Führe das Interview über die Lage der Kinobetreiber nach seinem letzten Satz weiter.

───── GEZEIGTER TEXT ─────

Christine Berg: Dieser Job ist härter, als ich gedacht habe. Man muss zum einen diese Konflikte vor Ort auffangen und auflösen. Es kommen zum Beispiel Leute und wollen wissen, ob sie mit dem elfjährigen Kind einen Film ab zwölf sehen können, oder wie das mit den Getränken ist - das ist schon relativ viel.
Ich habe auch gelernt, wenn man an der Kasse jemandem sehr freudig begrüßt und sagt, welchen Film man unbedingt sehen sollte, dass man auch manchmal Leute für den deutschen Film begeistern kann.
Wie ist die Stimmung der deutschen Filmhausbetreiber mit dem Blick auf das Jahr 2023?
Berg: Die Stimmung ist verhalten positiv. Wir haben jetzt drei Wochen hinter uns, die sehr, sehr positiv waren, "Avatar 2" hat uns noch mal einen Schwung gegeben und gezeigt, dass die Leute Lust auf Kino haben. Wir gehen aus dem letzten Jahr voraussichtlich mit einem Minus von 30 Prozent gegenüber 2019, aber mit einem Riesenplus gegenüber 2021. Deshalb glauben wir, dass die Leute das langsam wiederentdecken, dieses Erlebnis, diesen sozialen Ort für Kultur. Wir spüren, dass die Leute Lust haben, wieder etwas anderes zu erleben, als nur auf dem Sofa einen Film zu gucken.

───── AUSZUG AUS DATENSATZ ─────

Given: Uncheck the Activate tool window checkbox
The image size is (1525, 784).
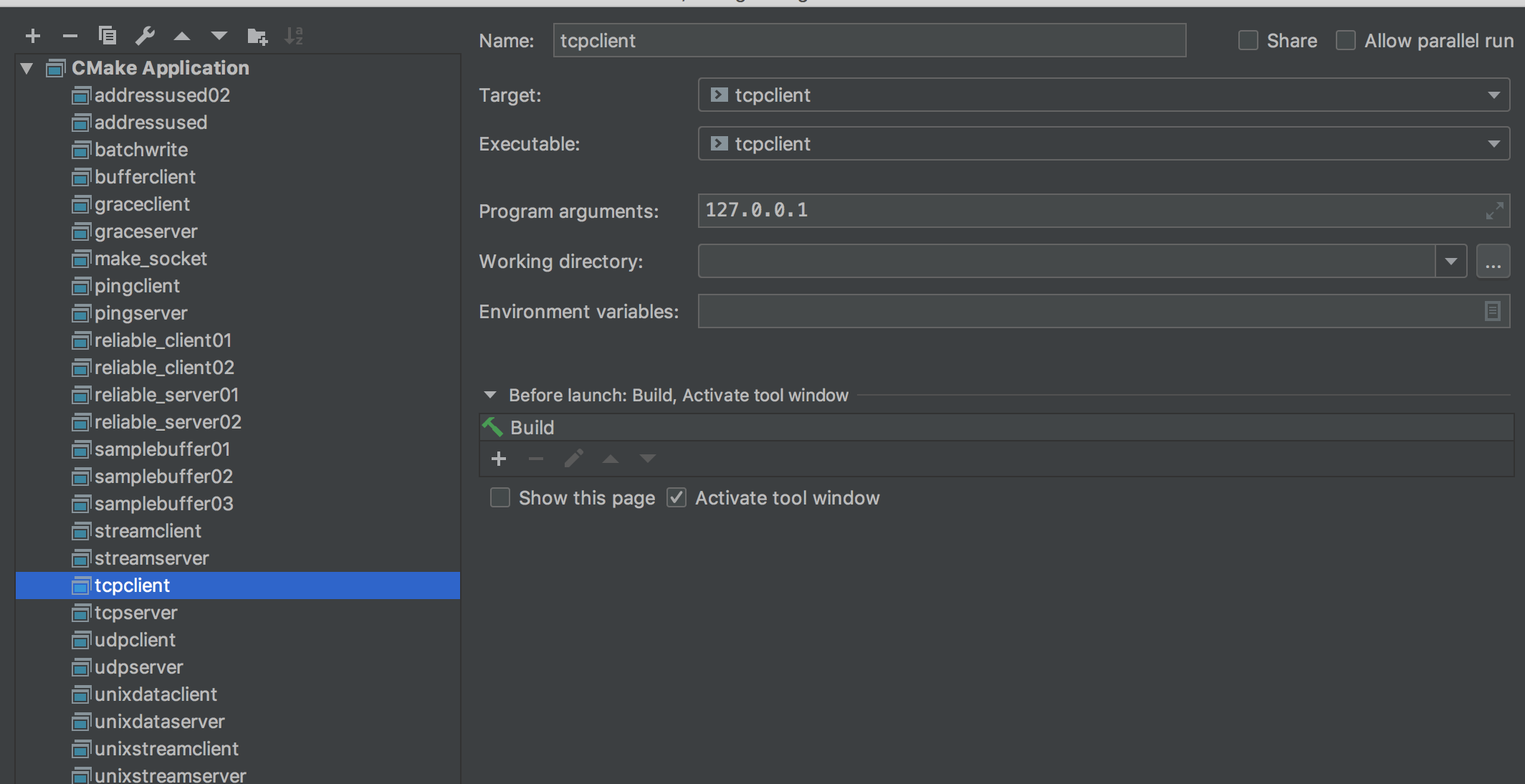Looking at the screenshot, I should tap(677, 497).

─────

== RICHTIGE ANTWORT ==
Wir haben vor Weihnachten über Fatih Akins "Rheingold" berichtet, der bei unserer Filmkritikerin gar nicht gut ankam. Aber viel junge Menschen, die lange nicht im Kino waren, haben gesagt, dass man sich hier konzentrieren muss.
Berg: "Rheingold" war groß. Ich habe das auch mitgekriegt, dass die Kritiker den Film zerrissen haben - er hat aber den Nerv der Jugend getroffen. Wir haben Bilder und Videos aus Kinos gesehen, die unglaublich waren: Die Jugend ist gekommen und hat gefeiert. Viele von ihnen waren ganz lange nicht im Kino und fanden es großartig. Man sieht, dass man mit bestimmten Filmen und bestimmten Angeboten alle wieder ins Kino locken kann.
Oft waren es die technischen Innovationen, die das Kino immer wieder nach vorn gebracht haben: spektakulärer Sound, HD, 3D. Was kann da jetzt noch kommen? Wir sehen ja schon in höherer Auflösung, als das Auge wahrnehmen kann.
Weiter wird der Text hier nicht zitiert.